Welcome to Searching Sorting CodeSnap
The 'Searching & Sorting' category covers fundamental algorithms for organizing and retrieving data efficiently. Searching algorithms, like Binary Search, focus on finding specific elements within a dataset, typically leveraging sorted structures for logarithmic time performance. Sorting algorithms, such as Quick Sort or Merge Sort, arrange elements in a specific order (e.g., ascending or descending). Mastery of these techniques is crucial for optimizing data handling, enabling faster lookups, and serving as a prerequisite for more complex algorithms. Problems often involve implementing these algorithms or applying variations like finding insertion points or specific ranked elements (e.g., Kth largest).
Table of Contents
Binary Search
Implement the classic binary search algorithm. Given a sorted array of integers `nums` and an integer `target`, write a function to search `target` in `nums`. If `target` exists, return its index. Otherwise, return -1. This algorithm works by repeatedly dividing the search interval in half.
Search Insert Position
Given a sorted array of distinct integers and a target value, return the index if the target is found. If not, return the index where it would be if it were inserted in order while maintaining the sorted property.
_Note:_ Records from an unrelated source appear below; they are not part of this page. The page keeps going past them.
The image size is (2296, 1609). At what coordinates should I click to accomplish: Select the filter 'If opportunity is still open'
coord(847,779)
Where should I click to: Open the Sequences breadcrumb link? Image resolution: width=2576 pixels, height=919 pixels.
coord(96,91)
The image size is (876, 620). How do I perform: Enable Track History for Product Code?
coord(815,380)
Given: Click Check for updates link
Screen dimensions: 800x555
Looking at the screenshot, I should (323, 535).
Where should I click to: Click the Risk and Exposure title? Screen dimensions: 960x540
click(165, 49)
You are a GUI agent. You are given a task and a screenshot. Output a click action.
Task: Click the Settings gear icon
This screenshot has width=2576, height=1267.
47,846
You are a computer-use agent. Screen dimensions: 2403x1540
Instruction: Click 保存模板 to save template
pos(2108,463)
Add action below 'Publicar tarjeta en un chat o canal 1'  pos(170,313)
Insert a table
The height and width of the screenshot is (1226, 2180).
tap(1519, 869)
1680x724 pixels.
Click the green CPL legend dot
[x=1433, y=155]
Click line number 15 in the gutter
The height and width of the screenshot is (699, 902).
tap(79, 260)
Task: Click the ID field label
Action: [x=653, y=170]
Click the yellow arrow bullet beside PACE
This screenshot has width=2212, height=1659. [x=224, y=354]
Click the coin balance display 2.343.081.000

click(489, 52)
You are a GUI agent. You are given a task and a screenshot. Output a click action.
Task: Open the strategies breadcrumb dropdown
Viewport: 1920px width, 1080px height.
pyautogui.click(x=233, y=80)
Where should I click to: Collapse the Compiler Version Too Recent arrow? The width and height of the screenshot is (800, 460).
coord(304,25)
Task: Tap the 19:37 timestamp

Uses a modified binary search.
Merge Sorted Arrays
Given two sorted integer arrays `nums1` and `nums2`, merge `nums2` into `nums1` as one sorted array. The number of elements initialized in `nums1` and `nums2` are `m` and `n` respectively. Assume that `nums1` has enough space (size `m + n`) to hold additional elements from `nums2`. The merge should be done in-place.
Quick Sort Implementation
Implement the Quick Sort algorithm to sort an array of integers. Quick Sort is an efficient, in-place, comparison-based sorting algorithm that uses a divide-and-conquer strategy by partitioning the array around a pivot element.
Kth Largest Element in an Array
Given an integer array `nums` and an integer `k`, return the k-th largest element in the array. Note that it is the k-th largest element in the sorted order, not the k-th distinct element. Common approaches include sorting, using a min-heap, or the QuickSelect algorithm.